Hal ini makin menuntut kontribusi lebih besar dari lembaga dan organisasi keagamaan yang ada di sana. Mereka berada di baris depan dalam upaya penuntasan masalah dan peningkatan kualitas hidup umat.
Malawi adalah negara berpenduduk mayoritas Nasrani. Umat Muslim hanya mencakup 36 persen dari populasi yang berjumlah 12 juta jiwa. Karena itulah, sulit mengharapkan bantuan dari pihak luar. Ini harus menjadi tanggung jawab bersama segenap umat, tokoh agama, dan organisasi keagamaan setempat.

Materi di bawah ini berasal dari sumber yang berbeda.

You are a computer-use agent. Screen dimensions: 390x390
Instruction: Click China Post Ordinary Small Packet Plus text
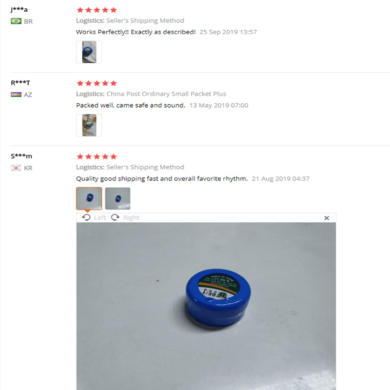point(166,94)
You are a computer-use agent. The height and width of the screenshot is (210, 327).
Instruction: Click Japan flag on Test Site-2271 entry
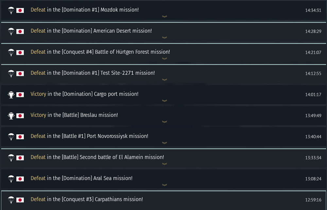pos(20,73)
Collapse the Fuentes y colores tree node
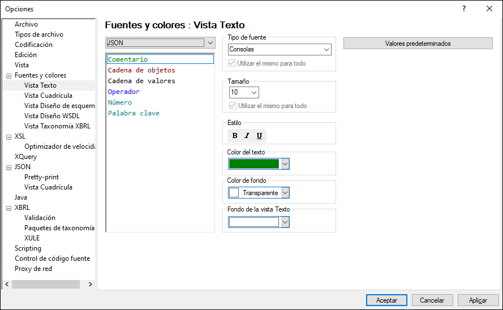Screen dimensions: 503x310 point(8,75)
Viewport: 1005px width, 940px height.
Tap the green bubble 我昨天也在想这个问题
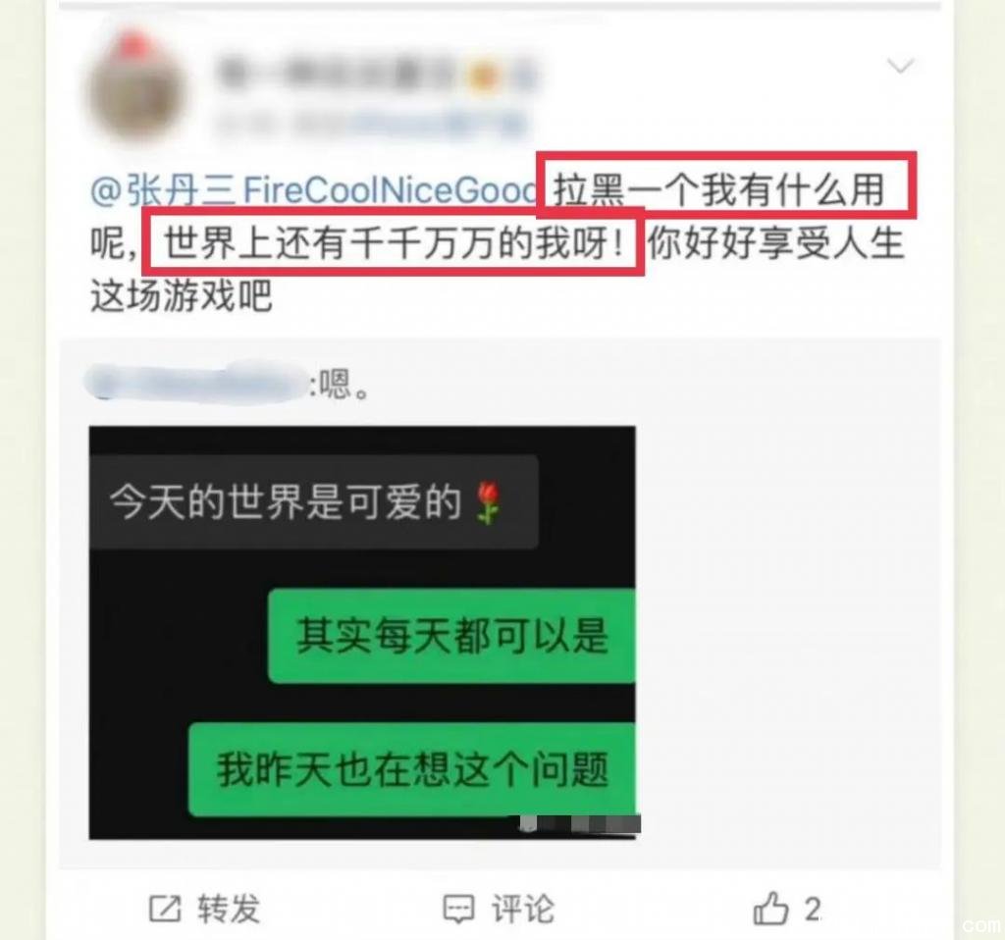click(412, 769)
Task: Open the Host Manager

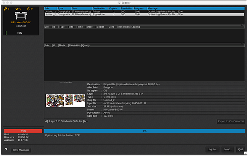Action: click(x=21, y=150)
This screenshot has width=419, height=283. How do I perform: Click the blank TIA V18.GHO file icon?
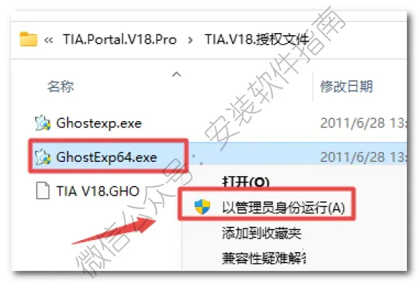(x=43, y=191)
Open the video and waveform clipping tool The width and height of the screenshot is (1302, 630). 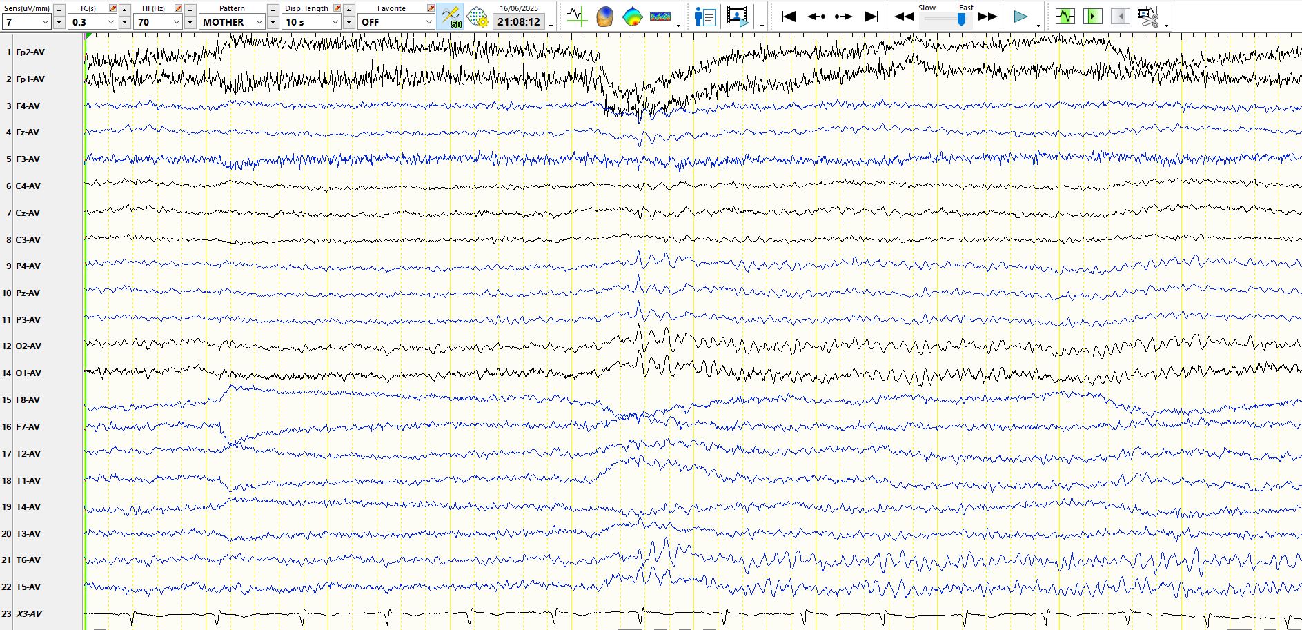tap(1148, 17)
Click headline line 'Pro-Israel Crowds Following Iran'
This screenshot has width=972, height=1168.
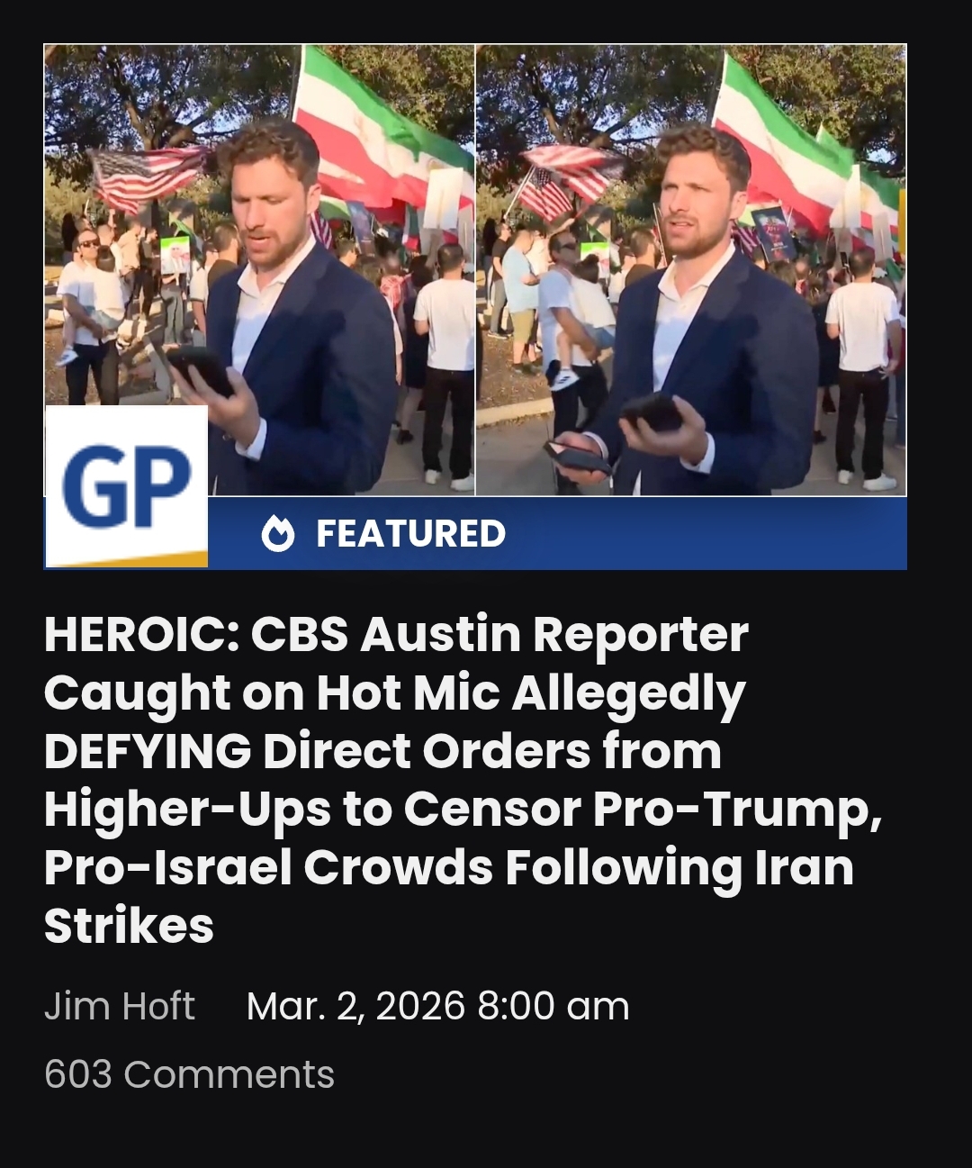[449, 867]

Cukup banyak lembaga, yayasan, dan organisasi berbasis agama. Demikian pula masjid. Masing-masing memiliki program dan kegiatan keumatan. Namun pada kenyataannya, komunitas Muslim di negara yang terletak di selatan Afrika itu, belum sepenuhnya menikmati perbaikan kondisi. Terutama menyangkut pemenuhan kebutuhan rohani dan jasmani.

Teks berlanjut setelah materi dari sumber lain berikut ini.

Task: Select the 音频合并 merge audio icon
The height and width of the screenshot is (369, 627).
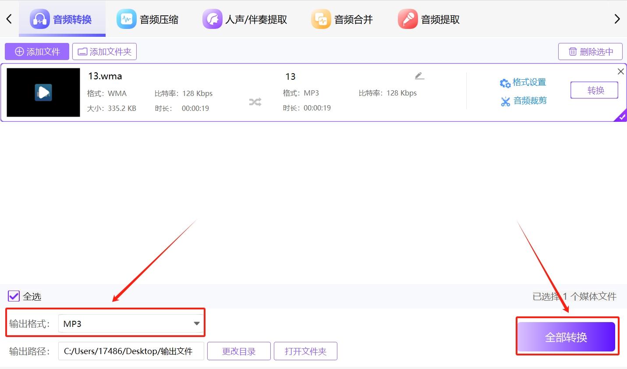Action: click(321, 18)
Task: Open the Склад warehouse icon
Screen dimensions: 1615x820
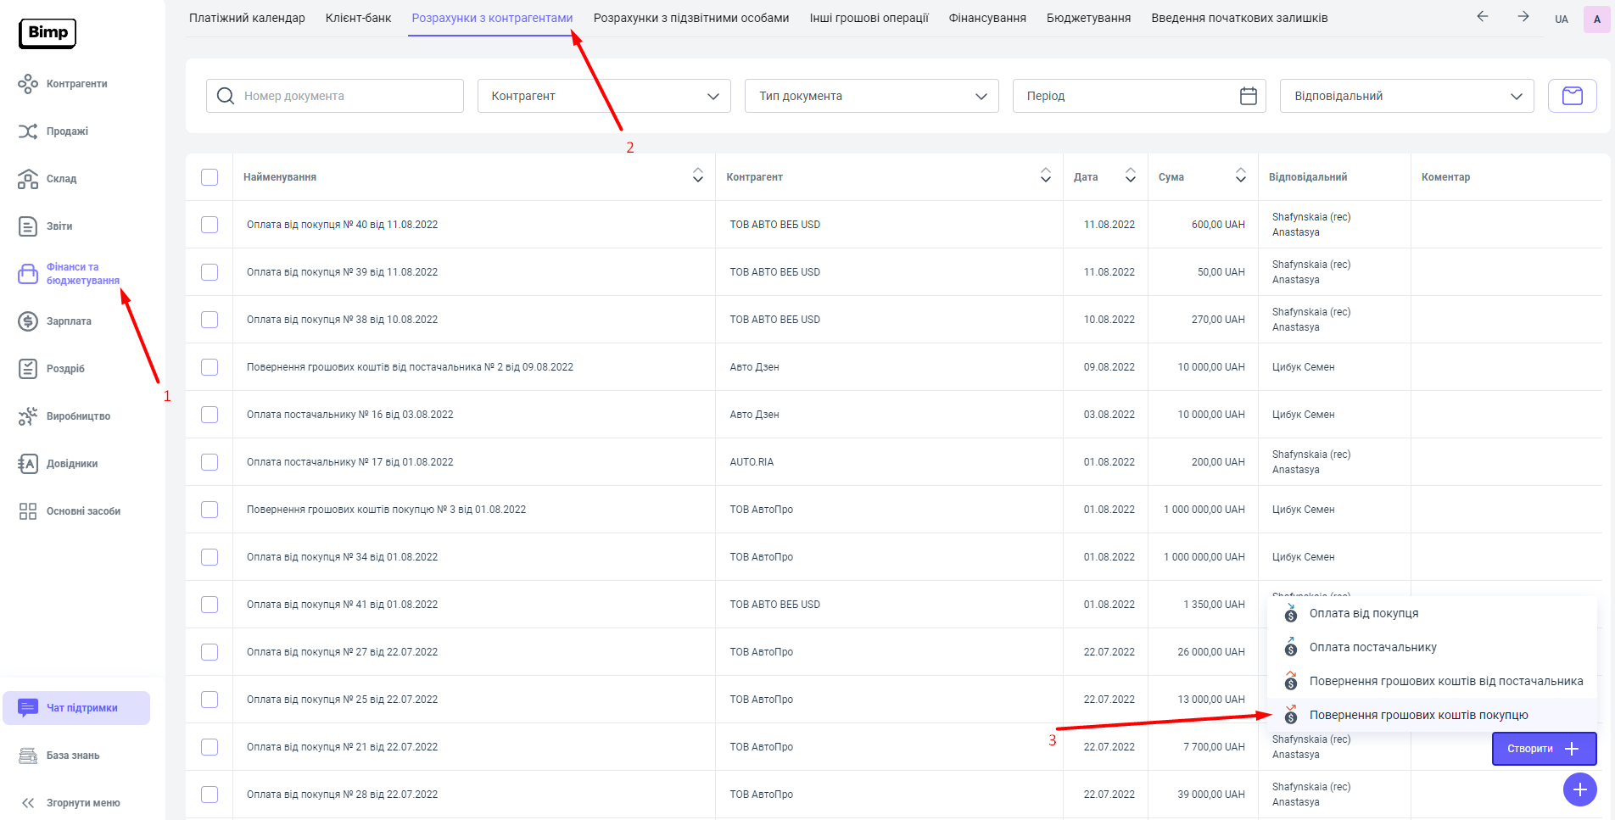Action: tap(28, 179)
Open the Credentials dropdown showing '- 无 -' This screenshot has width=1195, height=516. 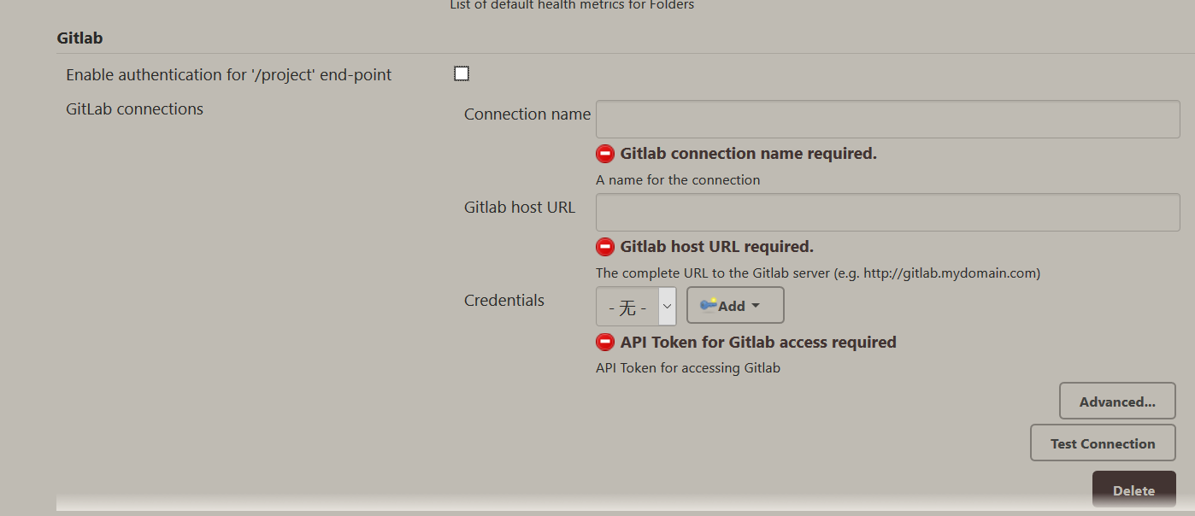pos(636,306)
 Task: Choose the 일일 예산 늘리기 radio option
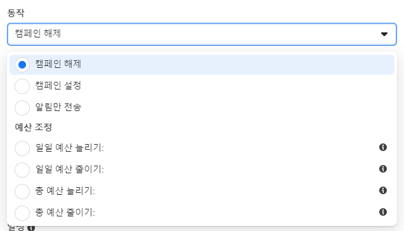click(22, 149)
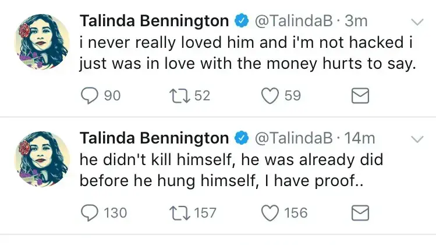Open dropdown chevron on the 14m tweet
Screen dimensions: 436x245
pyautogui.click(x=417, y=139)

Beberapa indikasi bisa dilihat. Tidak sedikit sarana ibadah maupun pendidikan agama dalam kondisi memprihatinkan. Akibatnya, sulit difungsikan secara maksimal. Pun demikian halnya pada program pemberdayaan umat yang masih perlu dioptimalkan.
Situasi seperti ini mengundang keprihatinan Sidik Mia. Sosok yang pernah menjabat Menteri Transportasi yang juga penasihat pada Asosiasi Muslim Malawi (MAM). Sidik melontarkan kritik terbuka terhadap organisasi Islam yang dinilainya harus meningkatkan kinerja.

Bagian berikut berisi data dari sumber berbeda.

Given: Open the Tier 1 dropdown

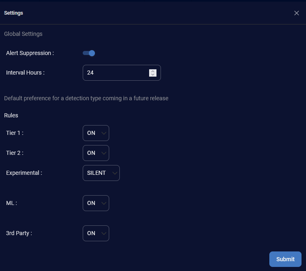Looking at the screenshot, I should click(x=96, y=133).
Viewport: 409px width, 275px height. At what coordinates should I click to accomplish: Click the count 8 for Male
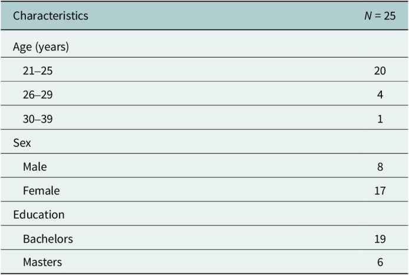[380, 167]
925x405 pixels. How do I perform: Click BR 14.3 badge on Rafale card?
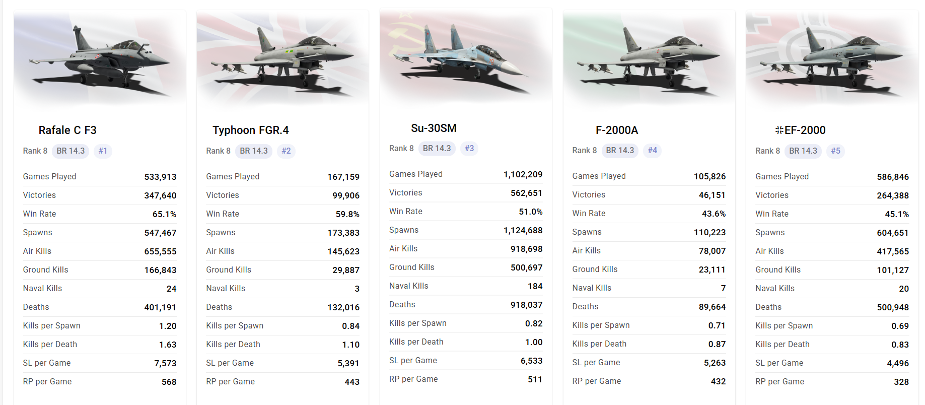70,151
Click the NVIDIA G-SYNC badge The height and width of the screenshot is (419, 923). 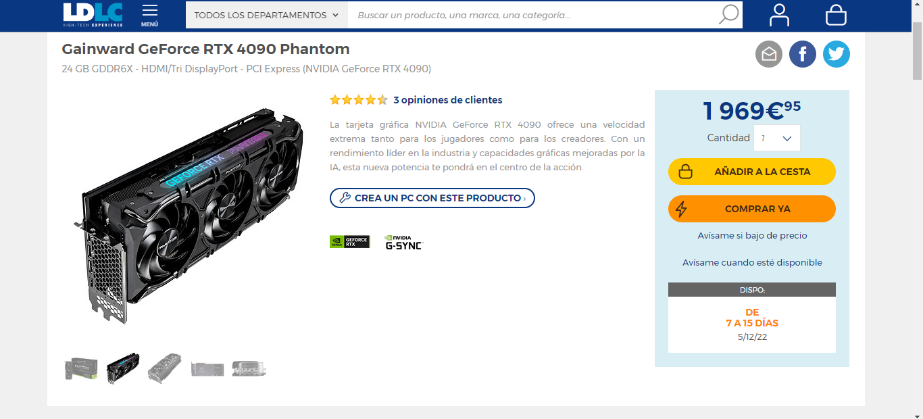point(403,242)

Menurutnya, umat sangat mengharapkan kepiawaian lembaga maupun organisasi yang ada dalam mendorong ide dan gagasan segar agar bisa mengubah keadaan. Terlebih dengan dana bantuan luar negeri yang diterima, semestinya mereka bisa berbuat secara lebih baik lagi. Bila tetap seperti sekarang, berarti ada masalah di sana. Harus dilakukan evaluasi lebih lanjut, kata dia.
Dikutip dari laman nationmw.net, Sidik Mia menengarai sebagian lembaga dan organisasi tidak menjalankan tugas dan tanggung jawab dengan benar. Ia merujuk pada isu penyelewengan dana bantuan yang sempat merebak.
Bukan rahasia lagi, masalah itu pernah menjadi perhatian luas. Sebuah organisasi keislaman yang berbasis di London menuntut lembaga amal di Malawi atas tuduhan penyelewengan dana bantuan korban banjir tahun 2006. Kasusnya telah dilimpahkan ke pengadilan tinggi.
Selain itu, aspek profesionalitas tidak kalah mengkhawatirkan. Mereka masih dinilai lemah dalam manajerial, perencanaan, serta pengaplikasian program. Maka itu, Sidik meminta para pengelola organisasi untuk meningkatkan kualitas organisasi secara keseluruhan.
"Tentu kita tidak ingin lagi menyaksikan ada masjid yang kondisinya rusak berat, jadi dimulai dari hal-hal yang konkret dan bermanfaat bagi umat, ujar Sidik lagi.